Rohidin menambahkan, Kesultanan Selaco merupakan aplikasi nyata dalam upaya melestarikan warisan leluhurnya sebagai keturunan Kerajaan Padjadjaran era kepemimpinan Surawisesa.

Dirinya mengklaim kesultanan yang dipimpinnya bisa dikatakan berbentuk yayasan dan memiliki kabinet laiknya kerajaan dan mengklaim memiliki batas terirotial terdiri dari wilayah Tasikmalaya, Garut, Ciamis, dan Pangandaran bagian selatan.

“Kalau kami dari kesultanan, tentunya NKRI sebagai harga mati. Kami warga negara Indonesia. Kesultanan ini adalah upaya saya untuk melestarikan budaya saja karena kami sebagai penggiat budaya,” ujar Rohidin.

Rohidin mengakui, selama ini kesultanan yang dipimpinnya memiliki kabinet yang baru disahkan sejak tahun 2018 pasca-mendapatkan legalitas putusan dari PBB. Namun, hal itu laiknya struktur organisasi dengan penamaan kesultanan.

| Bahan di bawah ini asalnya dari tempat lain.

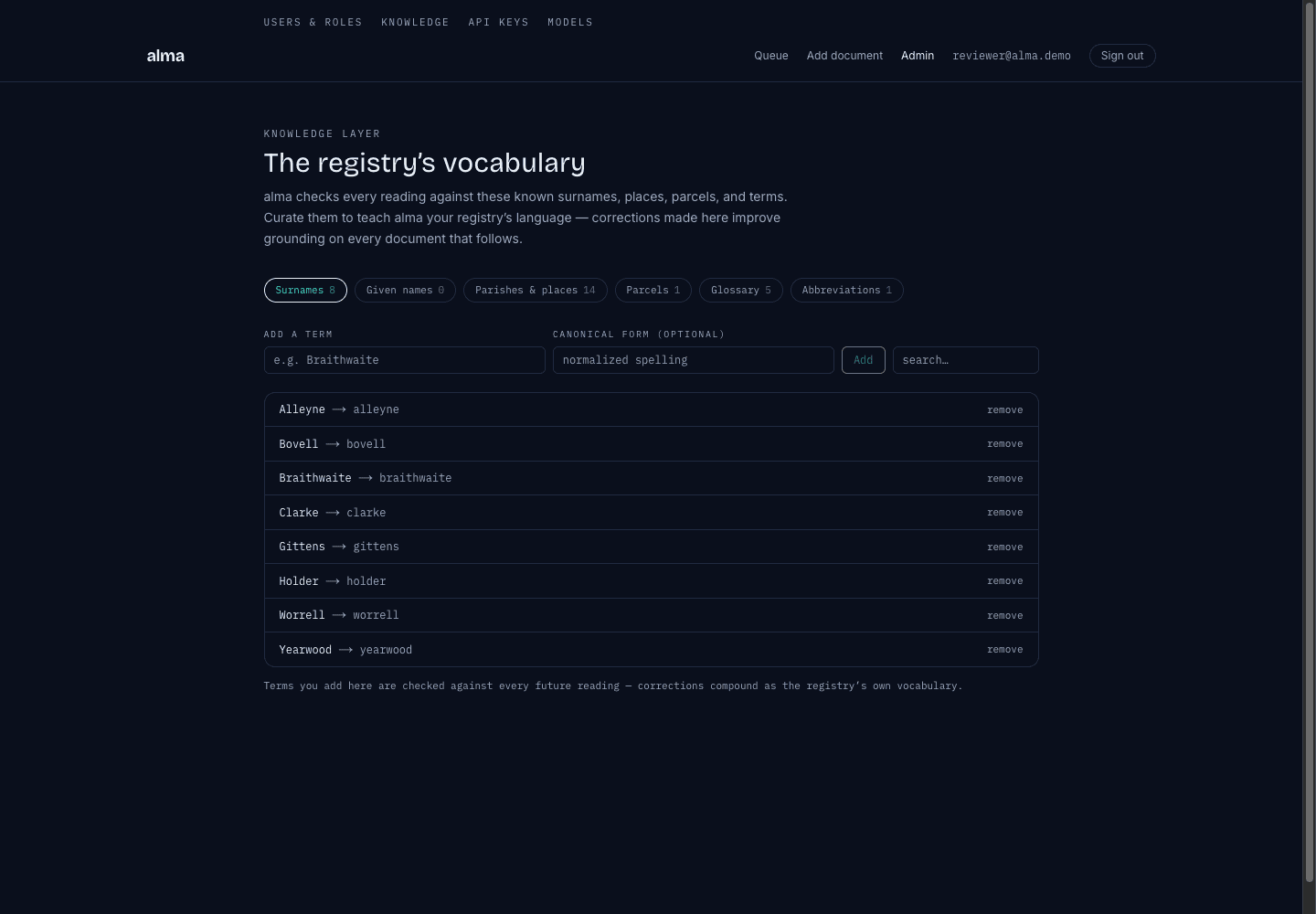The height and width of the screenshot is (914, 1316).
Task: Remove the Alleyne surname entry
Action: pos(1005,409)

Seperti Mangkubumi berarti setingkat menteri-menteri. Untuk pemimpin tingkat kabupaten tingkatannya adalah Tumenggung atau Demak.

“Kita ada yang namanya menteri luar negeri siapa orangnya, menteri kesejahteraan siapa. Sudah ada semuanya dan memiliki tugas masing-masing. Tapi Kesultanan Selaco itu bukan negara di dalam negara,” tegasnya.

Terkait sumber keuangan Kesultanan Selaco selama ini, diakui Rohidin, berbeda dengan kasus KAS di Purworejo yang meminta kepada pengikutnya. Pihaknya justru mengklaim mampu mensejahterakan orang-orang di bawahnya termasuk para pejabat kesultanan.

Kesultanan Selaco memiliki sumber pendanaan sendiri yang berasal dari Sertifikat Phoenix melalui seorang grantor bernama M Bambang Utomo. Selama ini, proyek Phoenix atau uang yang berasal dari luar negeri tepatnya di Bank Swiss bisa diambil oleh seorang grantor.

Pembangunan kesultanan dan upaya mensejahterakan para pejabatnya pun berasal dari uang tersebut.

“Sebetulnya selama ini uang proyek Phoenix itu sekarang dikuasi oleh Negara. Para pemimpin Negara Indonesia pasti tahu sekarang ini. Saya buka saja,” tambahnya.

Keberadaan Kesultanan Selaco sejatinya muncul sebelum ramai pemberitaan selama ini tentang Keraton Agung Sejagat dan Sunda Empire. Selama ini keberadaan Kesultanan Selaco tak sembunyi-sembunyi dalam melakukan kegiatannya.

Pihak Kesultanan pun membuka diri selama ini kepada khalayak umum atas ramainya pemberitaan munculnya fenomena kerajaan-kerajaan berdalih latar belakang budaya.